__Interface element rows__:
<<<<

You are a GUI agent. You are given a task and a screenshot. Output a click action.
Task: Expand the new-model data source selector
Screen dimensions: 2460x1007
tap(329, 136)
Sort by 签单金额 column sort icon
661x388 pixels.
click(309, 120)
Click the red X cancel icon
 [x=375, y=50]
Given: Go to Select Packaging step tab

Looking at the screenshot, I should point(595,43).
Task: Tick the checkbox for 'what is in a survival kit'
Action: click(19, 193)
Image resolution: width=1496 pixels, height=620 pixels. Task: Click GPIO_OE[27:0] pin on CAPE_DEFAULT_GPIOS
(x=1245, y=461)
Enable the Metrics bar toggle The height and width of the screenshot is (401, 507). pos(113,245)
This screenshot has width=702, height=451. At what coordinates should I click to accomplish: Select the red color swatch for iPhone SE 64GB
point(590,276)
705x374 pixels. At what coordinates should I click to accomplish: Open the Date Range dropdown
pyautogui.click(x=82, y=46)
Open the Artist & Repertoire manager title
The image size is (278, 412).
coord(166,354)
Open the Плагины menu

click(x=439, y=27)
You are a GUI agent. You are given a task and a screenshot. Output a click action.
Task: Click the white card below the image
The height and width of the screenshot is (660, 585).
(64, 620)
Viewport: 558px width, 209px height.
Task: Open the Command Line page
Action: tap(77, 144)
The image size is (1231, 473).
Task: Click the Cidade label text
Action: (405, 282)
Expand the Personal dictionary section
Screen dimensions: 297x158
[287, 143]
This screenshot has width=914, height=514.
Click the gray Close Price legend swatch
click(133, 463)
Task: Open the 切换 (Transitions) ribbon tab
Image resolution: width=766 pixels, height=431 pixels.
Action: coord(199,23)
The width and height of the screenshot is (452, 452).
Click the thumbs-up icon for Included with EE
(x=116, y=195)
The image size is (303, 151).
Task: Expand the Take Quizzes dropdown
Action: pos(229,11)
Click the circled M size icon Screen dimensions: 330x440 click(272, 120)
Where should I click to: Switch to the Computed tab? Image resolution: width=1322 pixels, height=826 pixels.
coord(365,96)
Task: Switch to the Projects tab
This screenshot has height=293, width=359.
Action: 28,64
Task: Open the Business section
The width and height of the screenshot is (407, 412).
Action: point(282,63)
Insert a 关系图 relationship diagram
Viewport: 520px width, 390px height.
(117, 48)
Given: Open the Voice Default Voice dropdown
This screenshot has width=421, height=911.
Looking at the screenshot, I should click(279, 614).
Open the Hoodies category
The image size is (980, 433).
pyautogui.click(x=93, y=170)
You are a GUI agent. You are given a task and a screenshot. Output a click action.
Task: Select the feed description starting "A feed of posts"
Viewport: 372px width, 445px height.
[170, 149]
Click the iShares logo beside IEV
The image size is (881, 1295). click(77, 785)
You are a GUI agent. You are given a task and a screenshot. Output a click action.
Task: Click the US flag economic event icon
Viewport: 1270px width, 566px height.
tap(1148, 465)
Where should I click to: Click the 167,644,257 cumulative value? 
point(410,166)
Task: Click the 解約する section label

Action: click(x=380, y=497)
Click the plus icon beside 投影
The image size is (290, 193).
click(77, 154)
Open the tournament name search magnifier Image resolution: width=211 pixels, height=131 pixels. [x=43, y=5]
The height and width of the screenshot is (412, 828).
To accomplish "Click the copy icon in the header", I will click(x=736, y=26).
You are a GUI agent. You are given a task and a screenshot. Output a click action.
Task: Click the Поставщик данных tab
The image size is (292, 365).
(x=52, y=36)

>>>>

__TASK DETAILS__:
Rewrite the rows above, replacing every "Image resolution" with "Screen resolution" and leaving everything else unchanged.

__CORRECT RESPONSE__:
You are a GUI agent. You are given a task and a screenshot. Output a click action.
Task: Expand the new-model data source selector
Screen dimensions: 2460x1007
tap(329, 136)
Sort by 签单金额 column sort icon
661x388 pixels.
click(309, 120)
Click the red X cancel icon
 [x=375, y=50]
Given: Go to Select Packaging step tab

Looking at the screenshot, I should point(595,43).
Task: Tick the checkbox for 'what is in a survival kit'
Action: click(19, 193)
Screen resolution: width=1496 pixels, height=620 pixels. Task: Click GPIO_OE[27:0] pin on CAPE_DEFAULT_GPIOS
(x=1245, y=461)
Enable the Metrics bar toggle The height and width of the screenshot is (401, 507). pos(113,245)
This screenshot has width=702, height=451. At what coordinates should I click to accomplish: Select the red color swatch for iPhone SE 64GB
point(590,276)
705x374 pixels. At what coordinates should I click to accomplish: Open the Date Range dropdown
pyautogui.click(x=82, y=46)
Open the Artist & Repertoire manager title
The image size is (278, 412).
coord(166,354)
Open the Плагины menu

click(x=439, y=27)
You are a GUI agent. You are given a task and a screenshot. Output a click action.
Task: Click the white card below the image
The height and width of the screenshot is (660, 585).
(64, 620)
Viewport: 558px width, 209px height.
Task: Open the Command Line page
Action: tap(77, 144)
The image size is (1231, 473).
Task: Click the Cidade label text
Action: (405, 282)
Expand the Personal dictionary section
Screen dimensions: 297x158
[287, 143]
This screenshot has width=914, height=514.
Click the gray Close Price legend swatch
click(133, 463)
Task: Open the 切换 (Transitions) ribbon tab
Screen resolution: width=766 pixels, height=431 pixels.
Action: coord(199,23)
The width and height of the screenshot is (452, 452).
Click the thumbs-up icon for Included with EE
(x=116, y=195)
The image size is (303, 151).
Task: Expand the Take Quizzes dropdown
Action: pos(229,11)
Click the circled M size icon Screen dimensions: 330x440 click(272, 120)
Where should I click to: Switch to the Computed tab? Screen resolution: width=1322 pixels, height=826 pixels.
coord(365,96)
Task: Switch to the Projects tab
This screenshot has height=293, width=359.
Action: 28,64
Task: Open the Business section
The width and height of the screenshot is (407, 412).
Action: point(282,63)
Insert a 关系图 relationship diagram
Viewport: 520px width, 390px height.
(117, 48)
Given: Open the Voice Default Voice dropdown
This screenshot has width=421, height=911.
Looking at the screenshot, I should click(279, 614).
Open the Hoodies category
The image size is (980, 433).
pyautogui.click(x=93, y=170)
You are a GUI agent. You are given a task and a screenshot. Output a click action.
Task: Select the feed description starting "A feed of posts"
Viewport: 372px width, 445px height.
[170, 149]
Click the iShares logo beside IEV
The image size is (881, 1295). click(77, 785)
You are a GUI agent. You are given a task and a screenshot. Output a click action.
Task: Click the US flag economic event icon
Viewport: 1270px width, 566px height.
tap(1148, 465)
Where should I click to: Click the 167,644,257 cumulative value? 
point(410,166)
Task: Click the 解約する section label

Action: click(x=380, y=497)
Click the plus icon beside 投影
The image size is (290, 193).
click(77, 154)
Open the tournament name search magnifier Screen resolution: width=211 pixels, height=131 pixels. [x=43, y=5]
The height and width of the screenshot is (412, 828).
To accomplish "Click the copy icon in the header", I will click(x=736, y=26).
You are a GUI agent. You are given a task and a screenshot. Output a click action.
Task: Click the Поставщик данных tab
The image size is (292, 365).
(x=52, y=36)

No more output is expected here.